A las nueve de la noche sonó el teléfono.
–Creo que debes ver esto…
–Estoy allí en media hora.
VIDEO. Era el rostro juvenil de un hombre despreocupado, de cabello negro, rizado, ojos vivos y fácil sonrisa.
–Tenemos siete compras. Estos son los videos de las cámaras de seguridad. ¿Lo conoces?
El hombrecito abrió una carpeta y sacó una fotografía grande.
–Es la misma cara.
–Es el mismo hombre.
–¿Con que nombre firmó las compras?
–Marcos…
–Es él…
–Pero está muerto.
–Entonces es su fantasma…, o resucitó antes de tiempo… ¡Marcos, levántate y anda!
Los dos hombres rieron de la ocurrencia. A primera hora de la mañana siguiente el hombrecito estaba en un avión rumbo a Honduras. Estaba acostumbrado a hacer las cosas bien hechas. Con él venía un agente del FBI.
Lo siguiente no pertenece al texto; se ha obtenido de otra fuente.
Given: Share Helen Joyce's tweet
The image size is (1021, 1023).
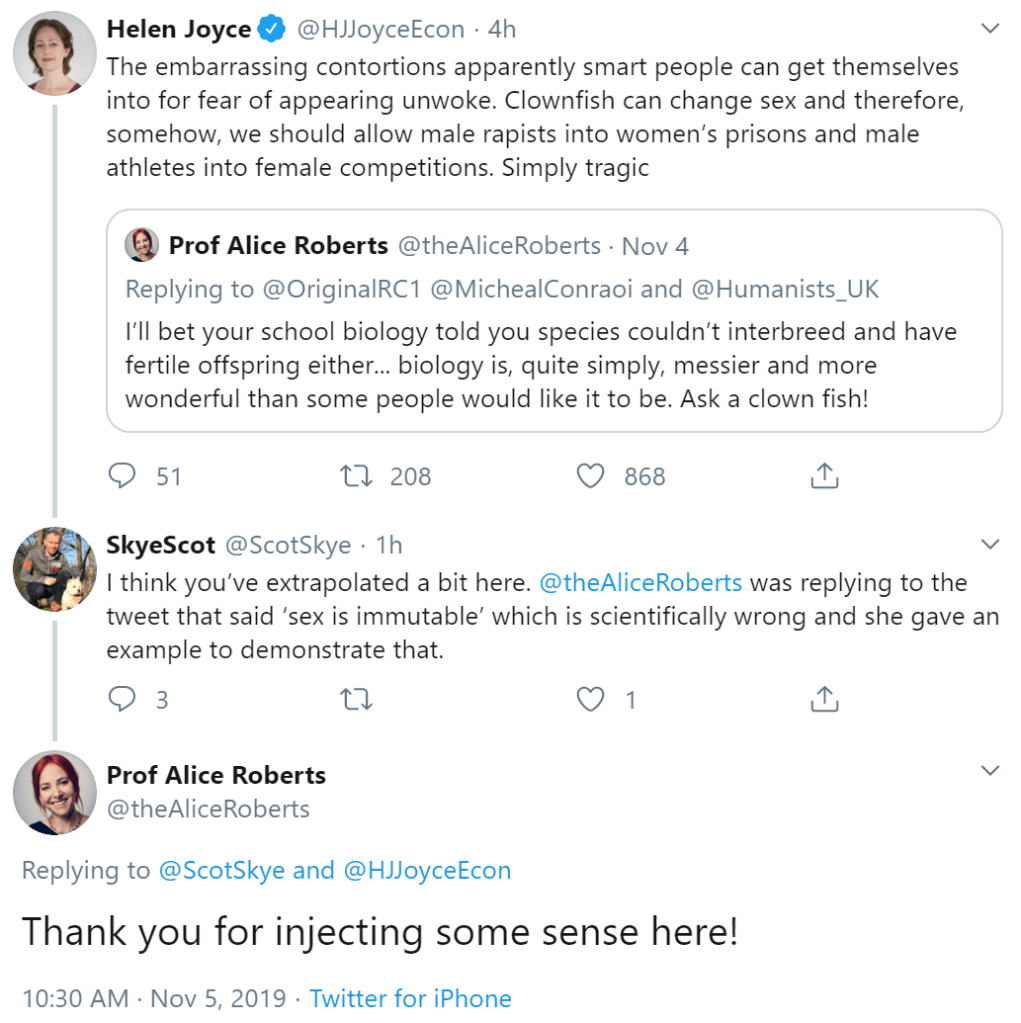Looking at the screenshot, I should [824, 476].

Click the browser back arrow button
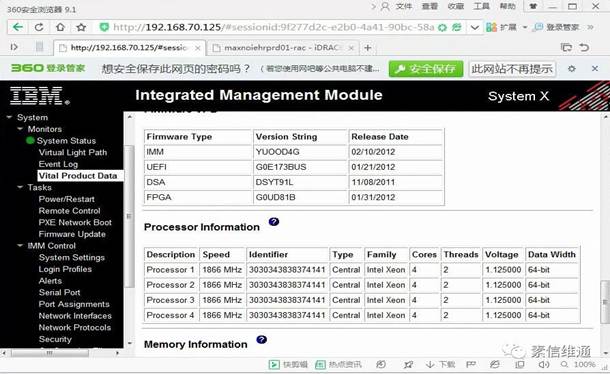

Veinticuatro horas después estaban en el cementerio, con una orden para exhumar el cuerpo de Marcos. La familia protestó y tuvo que intervenir la Policía. La orden de un juez no se discute.
EL CADÁVER. El ataúd pesaba, estaba sellado y solo en base a ley estaba siendo molestado en su descanso eterno.
–Llamen a la familia para que sea testigo…
–Quieren irse, señor…
–Reténgalos, por favor. No deben salir del cementerio y no los dejen que toquen un teléfono… Sigamos.
Los sellos de la tapa saltaron uno después del otro. La tapa chirrió al abrirse. Una sonrisa triunfal iluminó el rostro apergaminado del oficial de seguros y sus ojos brillaron.
–¡Cemento!
Dos bolsas de cemento, acomodadas en línea en el centro del ataúd era el cadáver que esperaba en la fosa el día de la resurrección.
–¡Haga la llamada!
–Ya la hice.
–¿Qué hay?
–En este momento los están deteniendo… El FBI tenía cercada su casa.
NOTA: Marcos y su esposa fueron detenidos en ese mismo instante. Llevados a juicio, fueron condenados. Saldrán en libertad en unos años más.
El médico que firmó el certificado de defunción fue suspendido, a pesar de que alegó que solo le hizo un favor a un colega que había perdido el sello.
En Honduras, la DNIC tiene en sus manos la investigación de los cómplices del fraude de los dos millones de dólares. Era mucho dinero y seguramente alcanzaría para todos.